Kinko's Scores .NET Success Story

During the 3 years since Microsoft announced its Next Generation Windows Services (NGWS) initiative, which the company later renamed .NET, success stories based on the technology have been few and far between. Until recently, I had heard little about compelling third-party solutions based on .NET, despite the fact that Microsoft's .NET development suite, Visual Studio .NET, had been available to programmers for almost a year. But that all changed with a Web service demo I received at COMDEX Fall 2002 last month.

The service is simple enough. Microsoft and document-printing superstore Kinko's have created a remote printing service that lets Microsoft Office users print documents to any of Kinko's 1175 stores nationwide. This service might not seem compelling—after all, Kinko's already offers a similar service that lets you send documents to the company for printing through email and the Web. But the new Web service—due in mid-2003—integrates directly into the Print dialog box in Office, offering users a seamless way to print remotely. Furthermore, the service integrates with the Microsoft MapPoint.NET service to let users locate the nearest Kinko's store. Finally, the service integrates with .NET Alerts to notify customers when their print jobs are accepted or completed.

To create the service, Microsoft and Kinko's used the Office XP Web Services Toolkit, an add-on for Visual Studio (VS) that helps developers extend Office in unique ways. Installing the service adds a new option, Kinko's Remote Printing, under File, Print, Printing Service. Clicking the option launches a unique Print dialog box. This dialog box provides a map from MapPoint.NET that displays the Kinko's locations nearest the user. You can also specify Kinko's locations in other cities to see maps of those locations, a useful option for business travelers. Imagine a scenario in which you are in Seattle but need hundreds or thousands of pages printed for a business trip in Miami, Florida. Instead of printing the documents in Seattle, you might use this service to send the print job to a Kinko's in Miami. Because Kinko's offers free delivery, the company will deliver your print job to your hotel. Nice.

The Kinko's Print dialog box also offers various options for binding, paper type, and other specifications, and lets you select the time and date you want the job completed. You can select options for how and when you want the service to notify you of specific events in the print job's lifetime. For example, you might want to receive a .NET Alert through Windows Messenger when the print job is accepted or completed.

Behind the scenes, the new Web service is all .NET. Kinko's uses Simple Object Access Protocol (SOAP) messages to carry XML-encoded versions of your documents to the Kinko's server system, which runs a heterogeneous mix of Windows .NET Server (Win.NET Server) 2003, Windows 2000 Server, and UNIX systems. Daniel Connors, senior vice president of Kinko's corporate strategy, told me that the .NET technologies underlying this service let Kinko's continue to use its existing infrastructure while rolling out Win.NET Server in areas in which the technology makes sense. "We're excited about this because it's in our corporate DNA to make technology accessible and available to people of all technical literacy levels," he said. "That's what we're about—making this technology available to folks and making it easy. You don't have to leave the application, and that's a huge convenience. For customers, convenience is the number-one factor when choosing a print or copy solution."

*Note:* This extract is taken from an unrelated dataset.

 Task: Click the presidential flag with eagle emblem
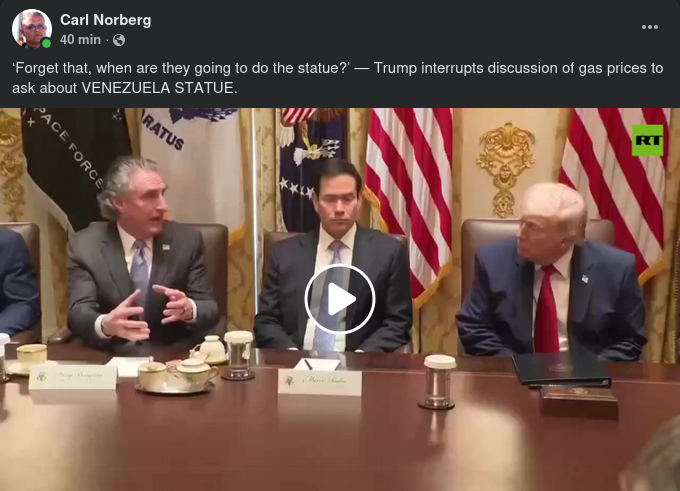click(310, 169)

Another concern, of course, is price. But Connors told me that printing through the Office Web service would either cost the same as or be cheaper than today's in-store and Internet-based solutions. Cheaper? "Those jobs are cheaper to produce," he explained, "because the documents are sent digitally and we can print from the original." I wish he were in charge of ATM fees in this country.

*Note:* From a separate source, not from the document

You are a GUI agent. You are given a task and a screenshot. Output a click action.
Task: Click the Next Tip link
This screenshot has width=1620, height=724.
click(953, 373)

Not surprisingly, Kinko's is using the new service as a competitive advantage over other print centers, which the company can do because its 1175 stores are centrally owned and operated. And in a recent conversation I had with Neil Charney, director of .NET Platform Strategy at Microsoft, he sounded excited to have a tangible Web service to show off.

"This is a great proof point for .NET and Web services, and it gives Kinko's a competitive advantage in the market," he told me. "We've been talking about Web services a lot, but we always leave it with a call to action about how companies can work with Web services. This is an example of a company—not a software company—that recognized the value of the technology, took its core service, and extended it to a Web service."

When the service ships in mid-2003, it will be available only to Office users, although Microsoft and Kinko's are looking at developing a more generic solution that would work with any Windows application in the future. "It's a nontrivial challenge, actually," Charney said, "with a lot going on in the background. We're taking a phased approach."